The summit will include U.K. Prime Minister David Cameron, German Chancellor Angela Merkel, and French President Francois Hollande among other leaders from the region and will be chaired by the European Council President Donald Tusk.
The summit comes after a special European Council meeting on March 7 that involved representatives of Turkey in a bid to push forward with a deal aimed at stemming the flow of migrants into the 28-nation bloc. There, the EU agreed to give Ankara more money to cope with the influx of migrants (around three million migrants, most fleeing Syria's civil war, are in Turkey) as well as faster EU membership talks for Turkey and easier visa-free travel.
In return, Turkey agreed to halt the influx and said that it would take back Syrian migrants who arrived in Greece (the recession-hit country is struggling with the numbers of migrants arriving) and those intercepted in its waters, but demanded that for that every Syrian migrant they take back, the EU accept a Syrian refugee from Turkey.
More than a million migrants entered the EU in 2015, according to the United Nations, although this is likely to be a conservative estimate. Many have traveled from Turkey to Greece by sea, or over land, then travelling northwards through Europe to countries like Germany.
The preliminary deal was not met with universal agreement. Cyprus, a country divided into Greek and Turkish parts, is especially not happy with the prospect (albeit distant) of Turkish accession to the EU. Anti-immigration parties across Europe are also not happy with the deal, saying it doesn't do enough to discourage migrants. Allowing easier, visa-free travel for 77 million Turks too has not gone down well in other quarters either.
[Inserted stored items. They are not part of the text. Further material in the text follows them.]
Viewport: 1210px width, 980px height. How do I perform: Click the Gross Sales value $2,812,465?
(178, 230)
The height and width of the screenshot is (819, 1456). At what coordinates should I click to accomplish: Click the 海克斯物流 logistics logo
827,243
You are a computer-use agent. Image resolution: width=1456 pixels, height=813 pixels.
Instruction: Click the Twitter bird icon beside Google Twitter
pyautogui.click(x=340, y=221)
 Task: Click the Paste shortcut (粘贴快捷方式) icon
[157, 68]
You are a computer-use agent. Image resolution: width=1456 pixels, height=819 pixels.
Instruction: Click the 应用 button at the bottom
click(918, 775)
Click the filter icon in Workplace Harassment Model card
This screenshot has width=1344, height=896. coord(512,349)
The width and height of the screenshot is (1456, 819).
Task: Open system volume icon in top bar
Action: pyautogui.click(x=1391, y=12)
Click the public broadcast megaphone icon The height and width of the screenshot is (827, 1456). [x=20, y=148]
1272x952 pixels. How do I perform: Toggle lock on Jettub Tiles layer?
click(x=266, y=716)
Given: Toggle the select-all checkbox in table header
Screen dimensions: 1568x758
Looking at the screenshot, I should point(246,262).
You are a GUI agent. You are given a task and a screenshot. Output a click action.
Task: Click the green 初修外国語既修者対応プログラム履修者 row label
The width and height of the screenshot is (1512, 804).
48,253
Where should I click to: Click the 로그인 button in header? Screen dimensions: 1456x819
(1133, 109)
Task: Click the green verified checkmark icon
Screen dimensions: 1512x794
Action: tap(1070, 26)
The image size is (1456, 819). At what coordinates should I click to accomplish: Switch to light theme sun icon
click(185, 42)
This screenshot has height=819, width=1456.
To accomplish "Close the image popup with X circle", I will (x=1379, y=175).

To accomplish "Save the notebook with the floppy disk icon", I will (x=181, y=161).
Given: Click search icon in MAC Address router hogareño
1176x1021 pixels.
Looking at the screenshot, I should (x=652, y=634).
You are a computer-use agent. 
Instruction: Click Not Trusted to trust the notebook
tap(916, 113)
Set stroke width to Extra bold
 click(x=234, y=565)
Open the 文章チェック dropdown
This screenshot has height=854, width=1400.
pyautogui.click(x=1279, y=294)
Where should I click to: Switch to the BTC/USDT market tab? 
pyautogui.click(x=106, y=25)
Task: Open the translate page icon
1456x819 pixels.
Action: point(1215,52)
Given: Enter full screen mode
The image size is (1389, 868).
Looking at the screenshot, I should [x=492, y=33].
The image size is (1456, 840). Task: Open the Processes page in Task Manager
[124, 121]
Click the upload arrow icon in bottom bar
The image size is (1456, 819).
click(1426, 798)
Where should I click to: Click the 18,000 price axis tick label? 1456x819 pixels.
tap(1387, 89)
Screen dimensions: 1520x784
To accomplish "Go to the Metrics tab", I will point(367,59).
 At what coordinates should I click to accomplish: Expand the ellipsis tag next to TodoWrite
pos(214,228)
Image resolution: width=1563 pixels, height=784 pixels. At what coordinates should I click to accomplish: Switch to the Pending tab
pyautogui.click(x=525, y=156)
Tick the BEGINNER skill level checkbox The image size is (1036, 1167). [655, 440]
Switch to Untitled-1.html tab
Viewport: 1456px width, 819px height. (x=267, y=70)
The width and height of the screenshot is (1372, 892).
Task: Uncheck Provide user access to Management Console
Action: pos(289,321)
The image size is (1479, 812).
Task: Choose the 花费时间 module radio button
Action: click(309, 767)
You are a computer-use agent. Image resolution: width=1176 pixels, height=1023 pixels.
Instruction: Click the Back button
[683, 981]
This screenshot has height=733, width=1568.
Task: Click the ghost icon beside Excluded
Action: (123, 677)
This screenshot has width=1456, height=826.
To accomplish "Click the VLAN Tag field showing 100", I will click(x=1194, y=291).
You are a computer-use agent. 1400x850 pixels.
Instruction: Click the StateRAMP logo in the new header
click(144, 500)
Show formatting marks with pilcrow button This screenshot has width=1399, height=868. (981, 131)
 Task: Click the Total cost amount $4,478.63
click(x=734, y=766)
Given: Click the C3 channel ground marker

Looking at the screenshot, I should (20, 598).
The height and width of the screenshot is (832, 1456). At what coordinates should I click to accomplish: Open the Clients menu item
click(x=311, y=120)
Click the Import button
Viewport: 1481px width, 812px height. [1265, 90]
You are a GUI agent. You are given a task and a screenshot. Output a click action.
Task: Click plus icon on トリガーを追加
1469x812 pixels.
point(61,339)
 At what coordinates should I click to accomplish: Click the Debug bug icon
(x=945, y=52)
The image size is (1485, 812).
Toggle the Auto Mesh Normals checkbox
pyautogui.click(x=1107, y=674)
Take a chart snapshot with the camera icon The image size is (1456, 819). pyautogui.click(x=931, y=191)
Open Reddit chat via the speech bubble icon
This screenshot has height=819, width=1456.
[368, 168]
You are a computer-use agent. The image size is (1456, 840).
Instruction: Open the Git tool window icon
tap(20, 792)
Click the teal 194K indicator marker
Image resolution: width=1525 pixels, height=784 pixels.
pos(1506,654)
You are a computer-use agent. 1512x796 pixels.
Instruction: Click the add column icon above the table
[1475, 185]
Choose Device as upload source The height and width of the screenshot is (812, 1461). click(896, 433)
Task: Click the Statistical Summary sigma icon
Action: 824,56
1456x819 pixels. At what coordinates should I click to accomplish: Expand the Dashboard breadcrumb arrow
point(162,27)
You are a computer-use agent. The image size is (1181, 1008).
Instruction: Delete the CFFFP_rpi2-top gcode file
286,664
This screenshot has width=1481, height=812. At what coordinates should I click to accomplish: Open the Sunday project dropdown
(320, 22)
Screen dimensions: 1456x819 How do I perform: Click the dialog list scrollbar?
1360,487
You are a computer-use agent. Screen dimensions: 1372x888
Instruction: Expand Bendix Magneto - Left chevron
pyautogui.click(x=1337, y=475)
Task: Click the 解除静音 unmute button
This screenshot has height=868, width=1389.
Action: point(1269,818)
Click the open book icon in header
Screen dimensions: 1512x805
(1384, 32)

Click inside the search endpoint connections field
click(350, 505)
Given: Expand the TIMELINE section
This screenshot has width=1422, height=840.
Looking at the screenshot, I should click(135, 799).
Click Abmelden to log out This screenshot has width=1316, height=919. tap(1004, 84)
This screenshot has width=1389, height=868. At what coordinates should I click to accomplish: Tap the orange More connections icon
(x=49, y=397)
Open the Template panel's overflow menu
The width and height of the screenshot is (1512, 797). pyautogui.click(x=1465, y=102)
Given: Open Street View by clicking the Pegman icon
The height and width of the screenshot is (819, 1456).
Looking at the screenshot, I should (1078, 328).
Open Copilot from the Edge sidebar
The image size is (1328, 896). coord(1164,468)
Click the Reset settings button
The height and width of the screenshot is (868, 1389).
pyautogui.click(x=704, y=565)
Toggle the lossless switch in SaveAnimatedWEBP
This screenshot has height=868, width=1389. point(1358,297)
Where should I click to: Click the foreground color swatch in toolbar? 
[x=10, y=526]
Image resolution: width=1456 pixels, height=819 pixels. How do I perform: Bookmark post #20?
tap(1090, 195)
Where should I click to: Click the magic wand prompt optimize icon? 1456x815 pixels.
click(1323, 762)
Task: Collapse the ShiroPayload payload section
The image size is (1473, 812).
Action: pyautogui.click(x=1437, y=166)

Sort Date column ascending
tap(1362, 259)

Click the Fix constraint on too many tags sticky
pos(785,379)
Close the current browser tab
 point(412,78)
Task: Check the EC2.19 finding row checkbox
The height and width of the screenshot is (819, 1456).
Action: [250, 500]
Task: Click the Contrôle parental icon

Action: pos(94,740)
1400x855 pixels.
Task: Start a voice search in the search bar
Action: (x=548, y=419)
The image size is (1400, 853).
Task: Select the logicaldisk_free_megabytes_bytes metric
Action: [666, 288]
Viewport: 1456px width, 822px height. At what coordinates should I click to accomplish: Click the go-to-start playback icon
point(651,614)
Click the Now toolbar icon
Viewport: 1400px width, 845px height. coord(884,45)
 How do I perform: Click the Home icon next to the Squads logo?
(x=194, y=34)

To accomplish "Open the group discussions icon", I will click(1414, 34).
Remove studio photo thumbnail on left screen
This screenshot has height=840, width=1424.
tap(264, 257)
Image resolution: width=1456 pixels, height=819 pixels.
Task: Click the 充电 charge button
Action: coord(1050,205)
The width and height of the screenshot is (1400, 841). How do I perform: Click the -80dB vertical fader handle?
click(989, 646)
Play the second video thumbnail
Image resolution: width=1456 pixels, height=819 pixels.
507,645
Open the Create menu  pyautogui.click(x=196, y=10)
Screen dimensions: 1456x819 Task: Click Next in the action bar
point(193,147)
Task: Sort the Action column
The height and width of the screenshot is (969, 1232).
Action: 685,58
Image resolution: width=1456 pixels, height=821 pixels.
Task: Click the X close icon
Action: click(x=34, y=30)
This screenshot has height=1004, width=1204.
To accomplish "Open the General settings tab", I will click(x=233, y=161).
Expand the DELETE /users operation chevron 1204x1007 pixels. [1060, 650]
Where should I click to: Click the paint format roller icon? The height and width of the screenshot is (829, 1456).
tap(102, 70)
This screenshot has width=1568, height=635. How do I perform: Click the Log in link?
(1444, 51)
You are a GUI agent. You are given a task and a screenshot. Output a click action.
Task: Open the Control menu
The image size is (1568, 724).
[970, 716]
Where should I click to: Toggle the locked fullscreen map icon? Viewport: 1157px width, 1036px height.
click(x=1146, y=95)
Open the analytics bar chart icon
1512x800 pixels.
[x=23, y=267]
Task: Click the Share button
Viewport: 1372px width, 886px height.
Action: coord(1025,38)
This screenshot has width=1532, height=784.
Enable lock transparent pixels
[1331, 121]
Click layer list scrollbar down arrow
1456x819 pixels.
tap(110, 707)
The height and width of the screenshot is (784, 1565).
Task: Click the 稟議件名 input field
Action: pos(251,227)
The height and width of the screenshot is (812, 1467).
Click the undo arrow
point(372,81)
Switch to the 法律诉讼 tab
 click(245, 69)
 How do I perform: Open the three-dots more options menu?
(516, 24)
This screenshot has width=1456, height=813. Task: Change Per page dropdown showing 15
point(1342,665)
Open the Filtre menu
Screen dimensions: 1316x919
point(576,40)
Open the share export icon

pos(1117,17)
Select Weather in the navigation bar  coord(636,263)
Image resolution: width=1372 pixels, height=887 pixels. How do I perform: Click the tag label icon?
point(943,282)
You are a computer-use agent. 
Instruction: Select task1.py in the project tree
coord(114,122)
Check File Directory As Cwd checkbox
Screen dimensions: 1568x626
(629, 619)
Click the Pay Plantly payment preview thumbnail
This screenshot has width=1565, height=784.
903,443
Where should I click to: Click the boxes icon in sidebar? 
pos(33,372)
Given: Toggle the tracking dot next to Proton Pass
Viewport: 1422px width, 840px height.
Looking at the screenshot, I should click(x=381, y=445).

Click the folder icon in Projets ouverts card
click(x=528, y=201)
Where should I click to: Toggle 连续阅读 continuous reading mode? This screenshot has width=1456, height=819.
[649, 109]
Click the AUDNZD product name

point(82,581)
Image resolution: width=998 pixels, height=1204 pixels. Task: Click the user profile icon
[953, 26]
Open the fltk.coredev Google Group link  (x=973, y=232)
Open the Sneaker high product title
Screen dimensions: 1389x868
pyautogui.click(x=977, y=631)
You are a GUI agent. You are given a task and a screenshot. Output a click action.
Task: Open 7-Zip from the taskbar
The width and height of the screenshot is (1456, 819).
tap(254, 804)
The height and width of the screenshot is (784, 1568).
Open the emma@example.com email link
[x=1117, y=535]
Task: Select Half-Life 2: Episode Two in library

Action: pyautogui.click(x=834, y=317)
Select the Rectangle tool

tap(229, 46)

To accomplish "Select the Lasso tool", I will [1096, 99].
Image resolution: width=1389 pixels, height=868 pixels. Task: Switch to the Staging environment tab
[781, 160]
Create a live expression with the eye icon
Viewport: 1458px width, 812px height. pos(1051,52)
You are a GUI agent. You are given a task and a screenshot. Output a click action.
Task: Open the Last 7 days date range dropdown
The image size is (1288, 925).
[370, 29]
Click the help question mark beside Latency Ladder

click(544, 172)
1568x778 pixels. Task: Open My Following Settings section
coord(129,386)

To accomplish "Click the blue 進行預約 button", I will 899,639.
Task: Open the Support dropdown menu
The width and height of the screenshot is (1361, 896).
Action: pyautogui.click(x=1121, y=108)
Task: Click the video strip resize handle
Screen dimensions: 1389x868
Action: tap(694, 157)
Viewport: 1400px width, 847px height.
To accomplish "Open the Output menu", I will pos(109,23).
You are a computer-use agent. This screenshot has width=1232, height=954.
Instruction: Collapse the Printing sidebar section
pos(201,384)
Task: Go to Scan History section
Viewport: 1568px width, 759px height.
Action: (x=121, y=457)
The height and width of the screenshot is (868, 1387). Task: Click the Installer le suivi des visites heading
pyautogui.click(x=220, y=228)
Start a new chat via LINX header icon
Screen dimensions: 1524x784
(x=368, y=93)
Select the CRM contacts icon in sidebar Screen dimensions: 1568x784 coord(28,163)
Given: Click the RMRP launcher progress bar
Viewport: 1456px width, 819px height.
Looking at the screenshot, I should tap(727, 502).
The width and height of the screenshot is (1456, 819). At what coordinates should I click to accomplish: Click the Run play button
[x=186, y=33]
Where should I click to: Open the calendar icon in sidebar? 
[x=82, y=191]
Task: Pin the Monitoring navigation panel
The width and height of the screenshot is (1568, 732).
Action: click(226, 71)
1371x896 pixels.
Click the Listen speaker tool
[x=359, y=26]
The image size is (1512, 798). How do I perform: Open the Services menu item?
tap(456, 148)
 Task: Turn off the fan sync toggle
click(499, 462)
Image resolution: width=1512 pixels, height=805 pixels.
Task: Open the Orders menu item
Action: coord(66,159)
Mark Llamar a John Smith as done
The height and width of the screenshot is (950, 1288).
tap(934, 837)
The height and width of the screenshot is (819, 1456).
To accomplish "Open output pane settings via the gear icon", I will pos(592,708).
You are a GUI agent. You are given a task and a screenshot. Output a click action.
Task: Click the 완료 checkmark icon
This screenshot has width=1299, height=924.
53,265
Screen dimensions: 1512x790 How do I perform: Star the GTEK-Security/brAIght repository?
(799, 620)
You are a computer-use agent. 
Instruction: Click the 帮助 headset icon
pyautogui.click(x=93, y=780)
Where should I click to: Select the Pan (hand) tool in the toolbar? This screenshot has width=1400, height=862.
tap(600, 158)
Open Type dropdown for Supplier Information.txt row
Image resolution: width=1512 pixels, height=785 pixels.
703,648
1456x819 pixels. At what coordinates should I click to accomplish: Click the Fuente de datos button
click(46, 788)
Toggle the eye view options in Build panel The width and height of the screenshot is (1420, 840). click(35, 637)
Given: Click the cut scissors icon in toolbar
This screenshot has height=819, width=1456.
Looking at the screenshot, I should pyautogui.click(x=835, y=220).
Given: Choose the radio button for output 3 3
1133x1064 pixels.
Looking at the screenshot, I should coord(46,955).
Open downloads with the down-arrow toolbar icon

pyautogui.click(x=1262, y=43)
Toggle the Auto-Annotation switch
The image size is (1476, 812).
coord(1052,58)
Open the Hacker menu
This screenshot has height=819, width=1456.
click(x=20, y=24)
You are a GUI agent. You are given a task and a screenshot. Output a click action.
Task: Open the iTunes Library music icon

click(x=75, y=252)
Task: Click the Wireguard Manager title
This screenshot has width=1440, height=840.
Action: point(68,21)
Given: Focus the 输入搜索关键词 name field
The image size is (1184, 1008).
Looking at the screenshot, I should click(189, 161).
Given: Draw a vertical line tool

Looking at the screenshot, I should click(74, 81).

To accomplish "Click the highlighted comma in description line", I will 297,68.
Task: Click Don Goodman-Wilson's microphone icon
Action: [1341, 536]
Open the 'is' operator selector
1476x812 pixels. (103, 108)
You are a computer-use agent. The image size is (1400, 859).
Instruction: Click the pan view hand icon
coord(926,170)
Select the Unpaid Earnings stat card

One analyst closely following the summits said a deal at the latest meeting was likely but that its implementation would prove difficult, particularly given resistance at a national level in many countries.
"Resistance from a number of member states to different parts of the deal will complicate the talks and could water down some elements. In any case, German Chancellor Angela Merkel's bet on the Turkey deal remains at risk from implementation problems," Carsten Nickel, senior vice president at risk consultancy Teneo Intelligence said in a note on Wednesday.
In addition to Cyprus' concerns, Nickel said, other countries were also cautious about the deal.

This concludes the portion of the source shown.